Monitoring: CloudWatch is used to monitor the performance of the deployed models and the overall system. The project also includes scripts for simulating transaction data and testing the end-to-end pipeline.

Configure AWS credentials

$ aws configure

Infrastructure Provisioning

Services Overview

S3 Buckets

# s3.tf
resource "aws_s3_bucket" "fraud_data_bucket" {
    bucket        = "fraud-detection-data-bucket-${var.aws_region}"
    force_destroy = true

    tags = {
        Environment = "dev"
        Project     = "fraud-detection"
    }
}
resource "aws_s3_bucket_lifecycle_configuration" "data_bucket_lifecycle" {
    bucket = aws_s3_bucket.fraud_data_bucket.id

    rule {
        id     = "expire-old-data"
        status = "Enabled"
        filter {
            prefix = ""
        }
        expiration {
            days = 90
        }
    }
}
resource "aws_s3_bucket" "fraud_streaming_bucket" {
    bucket        = "fraud-detection-stream-bucket-${var.aws_region}"
    force_destroy = true

    tags = {
        Environment = "dev"
        Project     = "fraud-detection"
    }
}

Kinesis Streams

# Kinesis Stream
resource "aws_kinesis_stream" "fraud_predictions_stream" {
    name             = var.kinesis_stream_name
    shard_count      = var.kinesis_shard_count
    retention_period = 24 # in hours
    tags = {
        Environment = "dev"
        Project     = "fraud-detection"
    }
}

RDS PostgreSQL

# PostgreSQL RDS Instance
resource "aws_db_instance" "fraudit_postgres" {
    identifier            = "fraudit-postgres-db"
    engine                = "postgres"
    engine_version        = "17.5" # Version supported by AWS RDS
    instance_class        = "db.t3.micro"
    allocated_storage     = 20
    max_allocated_storage = 100
    storage_type          = "gp2"

    db_name  = var.postgres_db
    username = var.postgres_user
    password = var.postgres_password
    port     = var.postgres_port

    # Network configuration
    db_subnet_group_name   = aws_db_subnet_group.fraudit_subnet_group.name
    vpc_security_group_ids = [aws_security_group.rds_sg.id]
    publicly_accessible    = true # Required for access from Glue without VPC

    # Backup configuration
    backup_retention_period = 7
    backup_window           = "03:00-04:00"
    maintenance_window      = "sun:04:00-sun:05:00"

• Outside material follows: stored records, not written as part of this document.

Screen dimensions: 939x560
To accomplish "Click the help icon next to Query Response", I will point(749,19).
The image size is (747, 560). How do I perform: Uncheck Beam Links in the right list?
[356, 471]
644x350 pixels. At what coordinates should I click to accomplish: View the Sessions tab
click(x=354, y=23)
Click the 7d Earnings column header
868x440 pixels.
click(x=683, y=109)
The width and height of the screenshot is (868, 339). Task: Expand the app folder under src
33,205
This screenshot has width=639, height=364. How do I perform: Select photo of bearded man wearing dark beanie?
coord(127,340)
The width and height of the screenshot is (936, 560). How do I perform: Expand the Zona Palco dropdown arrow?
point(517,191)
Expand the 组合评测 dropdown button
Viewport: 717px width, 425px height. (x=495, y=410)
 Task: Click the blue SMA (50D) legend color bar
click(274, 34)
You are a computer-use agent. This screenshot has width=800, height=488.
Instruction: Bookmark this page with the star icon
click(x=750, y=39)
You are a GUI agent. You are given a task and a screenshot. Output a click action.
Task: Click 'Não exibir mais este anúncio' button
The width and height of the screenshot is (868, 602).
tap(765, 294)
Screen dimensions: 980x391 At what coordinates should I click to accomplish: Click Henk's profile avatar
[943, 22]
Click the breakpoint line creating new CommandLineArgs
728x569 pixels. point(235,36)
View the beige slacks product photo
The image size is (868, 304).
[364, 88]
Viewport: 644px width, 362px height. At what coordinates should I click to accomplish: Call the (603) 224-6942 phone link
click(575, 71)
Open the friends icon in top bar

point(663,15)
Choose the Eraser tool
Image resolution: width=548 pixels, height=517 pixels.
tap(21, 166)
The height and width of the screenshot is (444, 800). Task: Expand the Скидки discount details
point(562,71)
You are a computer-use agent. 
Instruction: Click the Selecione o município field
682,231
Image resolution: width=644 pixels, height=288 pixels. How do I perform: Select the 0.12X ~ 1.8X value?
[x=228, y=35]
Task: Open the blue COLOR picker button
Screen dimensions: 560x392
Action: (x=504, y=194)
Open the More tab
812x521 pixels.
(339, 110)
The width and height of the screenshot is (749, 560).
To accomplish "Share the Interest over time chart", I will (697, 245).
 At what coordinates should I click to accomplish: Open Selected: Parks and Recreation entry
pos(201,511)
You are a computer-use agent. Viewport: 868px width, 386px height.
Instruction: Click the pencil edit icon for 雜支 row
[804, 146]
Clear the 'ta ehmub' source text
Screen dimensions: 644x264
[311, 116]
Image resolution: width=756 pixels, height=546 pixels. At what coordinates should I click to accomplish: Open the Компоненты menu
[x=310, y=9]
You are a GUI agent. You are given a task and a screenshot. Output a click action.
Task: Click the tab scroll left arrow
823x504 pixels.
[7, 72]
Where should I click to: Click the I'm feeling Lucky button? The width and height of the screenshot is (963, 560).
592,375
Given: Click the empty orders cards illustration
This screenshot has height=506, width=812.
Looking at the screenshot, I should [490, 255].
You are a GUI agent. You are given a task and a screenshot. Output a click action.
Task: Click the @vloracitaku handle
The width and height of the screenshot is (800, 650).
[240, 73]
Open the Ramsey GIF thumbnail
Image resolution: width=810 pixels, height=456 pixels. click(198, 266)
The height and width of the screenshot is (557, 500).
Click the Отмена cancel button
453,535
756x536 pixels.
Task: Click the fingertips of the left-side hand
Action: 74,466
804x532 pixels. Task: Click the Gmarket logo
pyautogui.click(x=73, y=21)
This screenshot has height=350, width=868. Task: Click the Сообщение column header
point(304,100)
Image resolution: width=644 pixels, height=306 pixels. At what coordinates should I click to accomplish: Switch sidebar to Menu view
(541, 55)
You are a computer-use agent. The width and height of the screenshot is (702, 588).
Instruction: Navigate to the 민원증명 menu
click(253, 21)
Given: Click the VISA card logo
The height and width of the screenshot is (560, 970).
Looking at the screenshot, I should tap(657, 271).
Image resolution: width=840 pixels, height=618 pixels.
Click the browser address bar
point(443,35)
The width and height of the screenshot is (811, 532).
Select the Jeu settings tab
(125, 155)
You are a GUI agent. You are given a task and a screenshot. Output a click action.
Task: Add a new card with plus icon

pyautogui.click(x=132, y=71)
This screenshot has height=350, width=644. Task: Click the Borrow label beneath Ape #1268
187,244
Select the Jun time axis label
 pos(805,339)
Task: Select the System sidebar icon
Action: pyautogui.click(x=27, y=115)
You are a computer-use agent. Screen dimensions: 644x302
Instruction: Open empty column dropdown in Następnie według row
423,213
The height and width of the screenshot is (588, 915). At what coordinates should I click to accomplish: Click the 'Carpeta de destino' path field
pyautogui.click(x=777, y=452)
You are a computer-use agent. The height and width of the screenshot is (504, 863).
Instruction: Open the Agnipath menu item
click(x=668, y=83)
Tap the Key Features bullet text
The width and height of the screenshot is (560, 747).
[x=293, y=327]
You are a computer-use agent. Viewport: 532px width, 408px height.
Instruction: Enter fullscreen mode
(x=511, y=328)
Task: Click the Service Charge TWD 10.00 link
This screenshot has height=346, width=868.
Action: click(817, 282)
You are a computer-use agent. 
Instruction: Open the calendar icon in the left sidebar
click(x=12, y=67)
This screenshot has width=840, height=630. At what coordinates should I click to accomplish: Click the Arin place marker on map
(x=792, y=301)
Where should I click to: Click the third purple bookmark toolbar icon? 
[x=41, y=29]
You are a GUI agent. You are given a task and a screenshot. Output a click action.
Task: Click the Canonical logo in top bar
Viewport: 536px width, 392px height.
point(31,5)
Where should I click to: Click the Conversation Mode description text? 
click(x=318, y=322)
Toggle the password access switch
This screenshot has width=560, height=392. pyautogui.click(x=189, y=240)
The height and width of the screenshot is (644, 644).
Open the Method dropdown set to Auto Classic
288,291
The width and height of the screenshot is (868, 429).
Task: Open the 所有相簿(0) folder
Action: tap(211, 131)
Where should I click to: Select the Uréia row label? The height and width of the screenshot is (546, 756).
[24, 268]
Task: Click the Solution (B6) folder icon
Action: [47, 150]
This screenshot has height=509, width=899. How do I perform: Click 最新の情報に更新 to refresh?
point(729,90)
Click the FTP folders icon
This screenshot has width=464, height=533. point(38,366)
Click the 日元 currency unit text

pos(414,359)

    # Development configuration
    skip_final_snapshot = true
    deletion_protection = false
    apply_immediately   = true

    # Monitoring disabled for simplicity
    performance_insights_enabled = false
    monitoring_interval          = 0

    tags = {
        Name        = "fraudit-postgres"
        Environment = "dev"
        Project     = "fraud-detection"
    }
}

Tip

Glue

The terraform configuration for the Glue job is defined in the glue.tf file. below is an excerpt of the Glue job definition:

# glue.tf
resource "aws_glue_job" "fraudit_streaming_job" {
    name     = "fraudit-streaming-job"
    role_arn = aws_iam_role.glue-role.arn
    # Job entrypoint
    command {
        script_location = "s3://${aws_s3_bucket.fraud_streaming_bucket.bucket}/spark-jobs/glue_job.py"
        python_version  = "3"
    }

    glue_version = "4.0"
    max_capacity = 2

    default_arguments = {
        "--job-language"                     = "python"
        "--additional-python-modules"        = "s3://${aws_s3_bucket.fraud_streaming_bucket.bucket}/wheel/fraudit-0.0.1-py3-none-any.whl"
        "--python-modules-installer-option"  = "--upgrade"
        "--extra-jars"                       = "s3://${aws_s3_bucket.fraud_streaming_bucket.bucket}/jars/spark-streaming-sql-kinesis-connector_2.12-1.0.0.jar"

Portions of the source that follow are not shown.